--- Page excerpt Enclosed Below ---

To engineer the bacteria we designed a modular genetic Flip-Flop composed of two parts (Figure 1): a binary memory block and an induction block, sensitive to UV radiation, to set LacI ON. UV has been chosen to have a fine spatial selectivity in programming the memory cells, whereas IPTG should be used to reset the entire memory (TetR ON).

The core elements of the genetic memory are two mutually regulated promoters, each designed as indipendent operator sites flanking a constitutive promoter. In this way, the promoter transcriptional strength and the repressor binding affinity can be independently fixed. To this aim we designed operator libraries for LacI, TetR, Lambda and LexA repressors, cloning them in the BioBrick format for their standard assembly. This allowed us to design and assemble three different circuits, where the BBa_J23118 constitutive promoter was cloned with the Lac operator 1, the Lac operator 2 and the symmetric one from the Lac operator library. Moreover, LacI was cloned downstream of the promoter- operator sequence and the GFP was chosen as the reporter. Thus, promoter activation was under the control of the LacI repressor, and each of the circuits was expected to yield a specific promoter repression/activation profile depending on the characteristic operator- repressor binding affinity. The model-based analysis of the circuit response was used for the Ki transcription index determination and the design of the desired promoter/ operator couple needed to achieve bistability.





This will allow the rational design of regulated promoter elements that are still lacking in the Registry.

This approach has been applied in the building of our UV-programmable memory, and we expect it to be a general benefit in a larger number of applications in Synthetic Biology.


Collaboration with other iGEM2008 Teams

  • After the last year competition, at the beginning of the 2008, we decided to get a new team started for iGEM2008 competition. In April, we got in contact with Prof. Paolo Magni, who wanted to start a new team in Pavia for iGEM2008. So, in order to share experiences and ideas about iGEM, and to show him what kind of wet lab resources are necessary to develop a Synthetic Biology project, we met at the Cellular and Molecular Engineering Laboratory of the University of Bologna- Cesena Campus. After this first meeting, there have been other chances to meet during the summer. In particular, several conference calls were organized and two meetings were scheduled in Pisa and Bressanone (Italy). It was fundamental to compare lab protocols and techniques to help each other avoiding mistakes and speeding up project progress. The main topics of our discussion were the optimization of plasmid resuspension and ligation reaction steps as well as how to measure fluorescence. Finally, before DNA Repository quality control publication on the Registry web site, we cross-checked some parts that showed problems after DNA transformation. Problems had been confirmed by quality control results (parts' sequences classified as "inconsistent").
  • We want even to mention the courtesy of the Valencia iGEM Team, that have advised us about the critical use of GFP and RFP at the same time.

--- End of Enclosed Page excerpt ---
--- Extracted data Enclosed Below ---

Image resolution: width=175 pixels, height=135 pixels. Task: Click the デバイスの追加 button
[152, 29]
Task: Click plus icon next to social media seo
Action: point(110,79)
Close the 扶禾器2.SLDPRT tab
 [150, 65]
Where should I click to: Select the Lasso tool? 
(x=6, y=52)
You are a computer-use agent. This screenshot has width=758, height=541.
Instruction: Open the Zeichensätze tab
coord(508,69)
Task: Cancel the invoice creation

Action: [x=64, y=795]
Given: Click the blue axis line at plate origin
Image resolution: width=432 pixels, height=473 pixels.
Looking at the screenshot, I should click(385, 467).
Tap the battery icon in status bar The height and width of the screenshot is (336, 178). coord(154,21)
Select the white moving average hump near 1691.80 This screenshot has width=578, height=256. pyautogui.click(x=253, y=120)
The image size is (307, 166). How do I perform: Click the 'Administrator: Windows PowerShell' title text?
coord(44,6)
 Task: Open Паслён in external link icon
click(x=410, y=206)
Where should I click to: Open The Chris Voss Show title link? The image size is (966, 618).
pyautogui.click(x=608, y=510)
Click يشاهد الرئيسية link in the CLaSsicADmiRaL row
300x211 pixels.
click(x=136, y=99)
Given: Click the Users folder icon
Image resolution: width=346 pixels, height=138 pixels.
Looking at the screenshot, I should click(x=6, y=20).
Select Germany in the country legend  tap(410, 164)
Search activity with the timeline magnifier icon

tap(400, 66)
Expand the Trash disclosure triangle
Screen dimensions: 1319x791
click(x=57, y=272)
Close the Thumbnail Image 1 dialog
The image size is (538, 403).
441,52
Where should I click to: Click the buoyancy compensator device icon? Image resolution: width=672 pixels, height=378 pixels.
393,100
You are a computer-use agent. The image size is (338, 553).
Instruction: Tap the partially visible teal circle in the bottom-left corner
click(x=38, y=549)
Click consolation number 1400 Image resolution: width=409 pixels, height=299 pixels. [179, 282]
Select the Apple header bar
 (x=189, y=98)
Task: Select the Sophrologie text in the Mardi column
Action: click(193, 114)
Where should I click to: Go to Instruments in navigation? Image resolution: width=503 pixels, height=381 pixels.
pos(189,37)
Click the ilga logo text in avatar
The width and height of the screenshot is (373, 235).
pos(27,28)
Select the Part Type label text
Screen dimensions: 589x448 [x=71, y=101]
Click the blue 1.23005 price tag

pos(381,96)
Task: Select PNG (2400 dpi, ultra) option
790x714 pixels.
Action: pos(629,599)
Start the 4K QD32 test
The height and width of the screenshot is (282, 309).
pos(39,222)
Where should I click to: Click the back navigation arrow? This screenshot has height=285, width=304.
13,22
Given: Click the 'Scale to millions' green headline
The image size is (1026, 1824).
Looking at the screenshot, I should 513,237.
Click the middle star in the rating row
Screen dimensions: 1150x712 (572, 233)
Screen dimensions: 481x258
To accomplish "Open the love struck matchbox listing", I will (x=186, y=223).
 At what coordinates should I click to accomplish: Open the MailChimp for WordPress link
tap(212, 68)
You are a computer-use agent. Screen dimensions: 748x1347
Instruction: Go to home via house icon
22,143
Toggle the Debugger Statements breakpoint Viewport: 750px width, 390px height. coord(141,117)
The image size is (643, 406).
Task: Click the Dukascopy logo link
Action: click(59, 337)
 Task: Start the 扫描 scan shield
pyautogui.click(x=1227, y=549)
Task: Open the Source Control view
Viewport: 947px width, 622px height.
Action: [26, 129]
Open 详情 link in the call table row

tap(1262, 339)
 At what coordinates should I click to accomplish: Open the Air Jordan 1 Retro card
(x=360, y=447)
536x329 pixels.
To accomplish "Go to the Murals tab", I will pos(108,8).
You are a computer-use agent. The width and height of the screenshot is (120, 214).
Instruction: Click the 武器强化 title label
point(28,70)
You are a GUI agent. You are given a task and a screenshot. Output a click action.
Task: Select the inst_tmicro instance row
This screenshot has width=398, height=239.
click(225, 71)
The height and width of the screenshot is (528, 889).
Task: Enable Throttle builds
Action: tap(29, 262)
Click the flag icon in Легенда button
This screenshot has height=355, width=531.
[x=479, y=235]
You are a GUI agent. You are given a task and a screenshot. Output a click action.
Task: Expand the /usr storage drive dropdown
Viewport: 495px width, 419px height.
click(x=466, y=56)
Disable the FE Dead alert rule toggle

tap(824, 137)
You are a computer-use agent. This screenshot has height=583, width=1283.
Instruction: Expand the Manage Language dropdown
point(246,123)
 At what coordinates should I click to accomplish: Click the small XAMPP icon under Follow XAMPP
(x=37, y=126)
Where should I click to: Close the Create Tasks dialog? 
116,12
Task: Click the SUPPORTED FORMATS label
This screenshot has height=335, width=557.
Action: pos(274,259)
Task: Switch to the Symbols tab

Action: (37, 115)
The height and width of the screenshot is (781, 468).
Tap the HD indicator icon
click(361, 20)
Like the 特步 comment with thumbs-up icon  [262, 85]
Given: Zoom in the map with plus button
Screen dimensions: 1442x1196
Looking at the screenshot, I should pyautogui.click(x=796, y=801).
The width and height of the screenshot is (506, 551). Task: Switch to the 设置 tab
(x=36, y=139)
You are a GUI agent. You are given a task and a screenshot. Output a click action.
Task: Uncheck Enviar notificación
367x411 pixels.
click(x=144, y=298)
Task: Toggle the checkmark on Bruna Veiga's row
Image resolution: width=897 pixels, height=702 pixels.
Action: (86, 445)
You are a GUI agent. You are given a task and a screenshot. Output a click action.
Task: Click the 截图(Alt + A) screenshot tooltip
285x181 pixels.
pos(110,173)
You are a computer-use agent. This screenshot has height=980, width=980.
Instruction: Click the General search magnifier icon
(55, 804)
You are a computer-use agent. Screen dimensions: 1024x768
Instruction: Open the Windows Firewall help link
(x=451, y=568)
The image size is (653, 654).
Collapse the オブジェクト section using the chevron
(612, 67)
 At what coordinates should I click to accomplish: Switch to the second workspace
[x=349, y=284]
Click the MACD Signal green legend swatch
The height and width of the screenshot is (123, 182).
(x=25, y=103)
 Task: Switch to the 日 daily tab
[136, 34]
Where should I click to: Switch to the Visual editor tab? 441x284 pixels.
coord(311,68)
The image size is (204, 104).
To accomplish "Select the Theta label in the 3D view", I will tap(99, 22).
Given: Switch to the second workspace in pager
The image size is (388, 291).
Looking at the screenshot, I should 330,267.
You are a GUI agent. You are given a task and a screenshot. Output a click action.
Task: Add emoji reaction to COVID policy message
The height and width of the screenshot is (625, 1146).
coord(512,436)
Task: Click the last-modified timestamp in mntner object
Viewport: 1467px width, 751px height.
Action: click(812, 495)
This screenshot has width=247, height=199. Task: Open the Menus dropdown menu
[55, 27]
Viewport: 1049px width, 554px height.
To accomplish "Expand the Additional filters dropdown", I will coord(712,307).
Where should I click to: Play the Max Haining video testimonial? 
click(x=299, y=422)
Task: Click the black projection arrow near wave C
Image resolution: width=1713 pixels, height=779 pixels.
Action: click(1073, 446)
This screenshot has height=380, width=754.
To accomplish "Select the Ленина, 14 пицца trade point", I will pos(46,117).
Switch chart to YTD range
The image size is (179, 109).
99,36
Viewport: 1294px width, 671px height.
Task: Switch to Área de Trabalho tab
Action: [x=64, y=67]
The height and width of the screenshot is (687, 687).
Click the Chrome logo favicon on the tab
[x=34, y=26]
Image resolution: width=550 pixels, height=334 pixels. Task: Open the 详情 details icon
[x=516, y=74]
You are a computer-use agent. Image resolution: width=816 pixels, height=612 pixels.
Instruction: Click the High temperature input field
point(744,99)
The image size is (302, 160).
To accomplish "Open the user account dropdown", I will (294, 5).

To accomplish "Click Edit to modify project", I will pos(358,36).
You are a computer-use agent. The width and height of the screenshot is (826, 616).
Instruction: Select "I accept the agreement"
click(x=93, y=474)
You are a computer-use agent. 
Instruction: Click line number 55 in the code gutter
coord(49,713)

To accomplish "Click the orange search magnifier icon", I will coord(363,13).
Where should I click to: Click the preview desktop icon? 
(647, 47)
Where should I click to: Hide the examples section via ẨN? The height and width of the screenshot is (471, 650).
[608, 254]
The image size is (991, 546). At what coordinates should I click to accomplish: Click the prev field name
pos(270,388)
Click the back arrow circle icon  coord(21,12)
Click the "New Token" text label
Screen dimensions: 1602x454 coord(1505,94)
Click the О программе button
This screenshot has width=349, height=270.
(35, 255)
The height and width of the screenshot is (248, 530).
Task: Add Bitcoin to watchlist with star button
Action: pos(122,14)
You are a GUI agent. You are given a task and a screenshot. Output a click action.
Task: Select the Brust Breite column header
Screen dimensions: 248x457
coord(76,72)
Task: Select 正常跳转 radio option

--- End of Enclosed Extracted data ---

▸ Assigned task A:
Answer these questions using the genetic Flip-Flop text above.
(i) Which constitutive promoter was cloned with the Lac operators?
(ii) Which reporter was chosen for the circuits?
(iii) In which two places were meetings scheduled during the summer?
▸ Assigned task B:
Reproduce the part of the genetic Flip-Flop text above between "This will allow" and "in Synthetic Biology.", inclusive.
▸ Assigned task C:
According to the genetic Flip-Flop text above, why was each promoter of the genetic memory designed as independent operator sites flanking a constitutive promoter?

▸ Your response A:
(i) BBa_J23118
(ii) GFP
(iii) Pisa and Bressanone (Italy)

▸ Your response B:
This will allow the rational design of regulated promoter elements that are still lacking in the Registry.

This approach has been applied in the building of our UV-programmable memory, and we expect it to be a general benefit in a larger number of applications in Synthetic Biology.

▸ Your response C:
This design lets the promoter's transcriptional strength and the repressor's binding affinity be fixed independently of each other.